De acordo com Francisco, o fato de Jericó ficar abaixo do nível do mar simboliza o inferno, “onde Jesus quer ir em busca daqueles que se sentem perdidos”.
“Na realidade, o Senhor Ressuscitado continua descendo ao inferno de hoje, aos lugares de guerra, de dor dos inocentes, nos corações das mães que veem morrer seus filhos, na fome dos pobres”.
Desejo ardente
O Papa explica que, apesar de Zaqueu desejar ver Jesus, ele barra na sua limitação: ser de baixa estatura. “Os nossos desejos também encontram obstáculos e não se realizam automaticamente: Zaqueu é de baixa estatura! É a nossa realidade, temos limitações com as quais temos de lidar”.

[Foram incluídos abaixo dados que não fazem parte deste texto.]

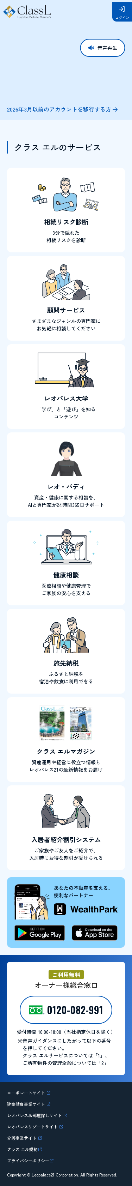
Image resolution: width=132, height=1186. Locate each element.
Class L (27, 12)
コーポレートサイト (30, 1092)
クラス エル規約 (25, 1148)
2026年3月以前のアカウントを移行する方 (59, 109)
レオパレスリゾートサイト (37, 1126)
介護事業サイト (25, 1137)
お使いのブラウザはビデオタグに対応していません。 (66, 65)
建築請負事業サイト (30, 1103)
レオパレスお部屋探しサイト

Além da sua limitação, Zaqueu também é impedido pela multidão. “Mas quando temos um desejo forte, não nos desanimamos. Encontramos uma solução. Mas é preciso ter coragem e não ter vergonha, é preciso ter um pouco da simplicidade das crianças e não nos preocuparmos tanto com a imagem”, escreve Francisco.
Fazer-se como criança
“Zaqueu, como uma criança, sobe numa árvore. Tinha de ser um bom ponto de observação, principalmente para observar sem ser visto, escondendo-se atrás da folhagem”, explica o Papa.
No entanto, Jesus se aproxima de Zaqueu e o surpreende. “Jesus pede a Zaqueu que desça imediatamente, quase surpreendido ao vê-lo na árvore, e diz-lhe: «Hoje é necessário que eu fique em tua casa». Deus não pode passar sem procurar os perdidos.”
O Papa chama a atenção para o sentimento que brota no coração de Zaqueu. “É a alegria de quem se sente visto, reconhecido e, sobretudo, perdoado. O olhar de Jesus não é de reprovação, mas de misericórdia”.
Conversão traduzida em atos
Por fim, Francisco destaca que Zaqueu traduz em atos esse encontro com Jesus. “Zaqueu assume um compromisso que não era obrigado a assumir, mas o faz porque entende que essa é a sua forma de amar. Faz isso reunindo tanto a legislação romana sobre o roubo quanto a legislação rabínica sobre a penitência”.
E finaliza, “Zaqueu não é apenas um homem de desejo, é também alguém que sabe dar passos concretos. O seu propósito não é genérico ou abstrato, mas parte da sua própria história: olhou para a sua vida e identificou o ponto por onde começar a sua mudança”.